> _What you are asked to do_:
Write out all of the data exactly as it appears.

START Records to process

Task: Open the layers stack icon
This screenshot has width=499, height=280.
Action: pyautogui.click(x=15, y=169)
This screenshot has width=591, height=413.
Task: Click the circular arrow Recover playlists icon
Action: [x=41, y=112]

END Records to process

> _Completed task_:
Task: Open the layers stack icon
This screenshot has width=499, height=280.
Action: pyautogui.click(x=15, y=169)
This screenshot has width=591, height=413.
Task: Click the circular arrow Recover playlists icon
Action: [x=41, y=112]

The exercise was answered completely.